I guess most people assume that when you come back from a vacation at the beach, you will have accomplished these things:
1-a savage tan
2-a relaxed, carefree attitude
I can say that I mostly accomplished one out of the two, which ain't too bad, all things considered. I relaxed at the beach. I didn't wear a watch or worry about the time (causing me to be late to family dinners a time or two), and I didn't follow a schedule. For me, that is pretty carefree.
I did not acquire a savage tan. Or any tan at all.
I do not tan.
I really wish I did. But I don't.
So why people feel the need to point this out to me, I can't quite figure out.
My ancestors are not from a part of the world where people have beautiful, dark complexions. They are (mostly--my grandma claims to have a direct line to Powhatan--yeah, the Indian--but this has never actually been confirmed) from Scotland and Ireland, where a long line of people just like me dealt with freckles and lighter than pale skin. My sister and I didn't inherit that bright red hair--we both have dark hair with red undertones, although I had light-ish strawberry blond hair when I was really little--but we both inherited that skin tone that will not accept any sort of tan whatsoever. I promise. No matter how much time I spend baking myself in the sun, my skin tone remains quite the same. I don't like it, but it is what it is.
People have always made comments about my skin. Like my whole entire life. I don't know why this is a subject at all, expect for maybe I've made it one out of exasperation in recent years. I've talked about it before. From the mean kids in third grade who told me I should get outside more to right now, it's been something people comment on fairly consistently.
Don't get me wrong.
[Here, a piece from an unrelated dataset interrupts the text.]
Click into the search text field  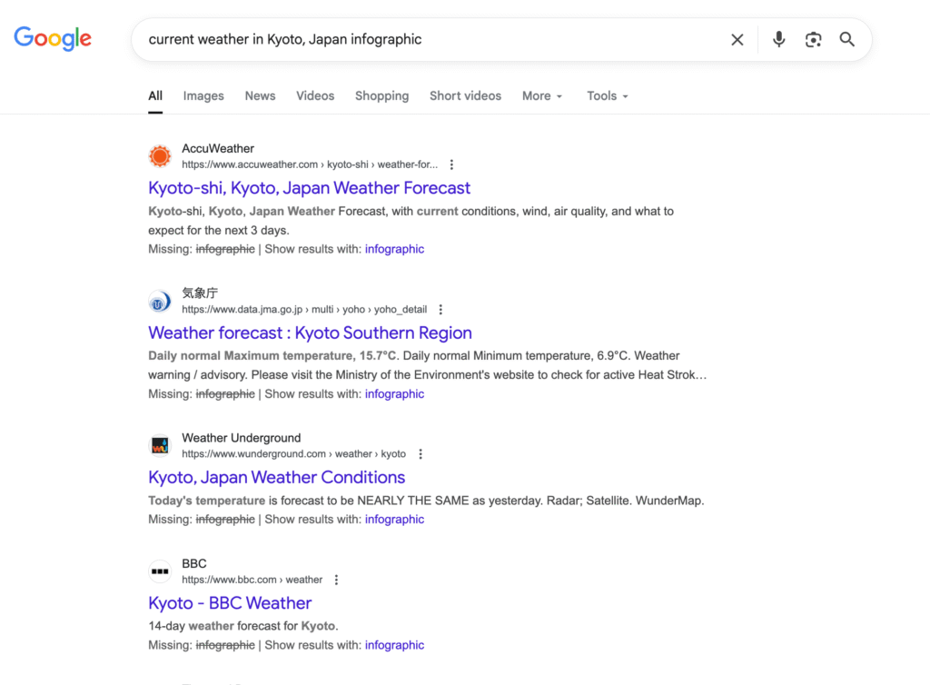(x=427, y=40)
I really don't mind, for the most part. But occasionally, people will make comments that make me inwardly roll my eyes and shake my head, and even though I try really hard to roll with it (because it's not that big of a deal, right??), that insecurity starts to bubble up inside, and it overflows into thoughts, then actions, and before I know it I've taken what feels like 500 steps back, reverting to the old, insecure teenager who didn't feel she would ever measure up.
Where does the idea of beauty come from? Is it from pictures in magazines, or the movies, or TV shows? Or does it come from the gym, or from other people's comments? Or does it come from inside, from a standard that I've created on my own? I have read and written about beauty being on the inside, on accepting yourself and being your own kind of beautiful, but sometimes I don't even measure up to my own kind of beautiful, which leaves me feeling stuck, and kind of bad, and all sorts of confused.
There is a field behind my house that the owners use to grow hay. At the beginning of the summer, the grass is long and beautiful, blowing this way and that way, bending and rippling with the wind. Whichever way the wind blows, the grass goes.
Sometimes, I am that grass, and other people's opinions are the wind. That insecurity inside weakens my resolve, and I find myself bending to what other people think and say. Combined with my own internal negative conversations, it can lead me to a bad spot where I don't feel very good about myself, how I look, or who I am.
I shift my gaze from the only One who matters to the ones who don't, and I find myself drowning in a sea of long, waving grass, wanting to be something I'm not and hating myself for it.
People's opinions will always change, it's just the way we are. What was considered fashionable in the 1950's wouldn't cut it in 2014 (although I do love a vintage, high-waisted bikini), and basing my internal meter of measuring up on what other people think leaves me constantly needing affirmation.
This is a mighty struggle for me. It's why I talk about it so much. Maybe it is for you, too. Maybe you can relate, but on a different level. Maybe you have the whole darn thing figured out. (And if you do, then you should be writing this blog and not me.)
But a mighty struggle for me isn't too much for a Mighty God, who was fully God and yet fully human, vulnerable yet strong. And when I shift my gaze back to the only One who matters, things come back into focus, and I find my security not in my skin tone but in knowing what I've always known, but have forgotten from time to time--He thinks I'm beautiful.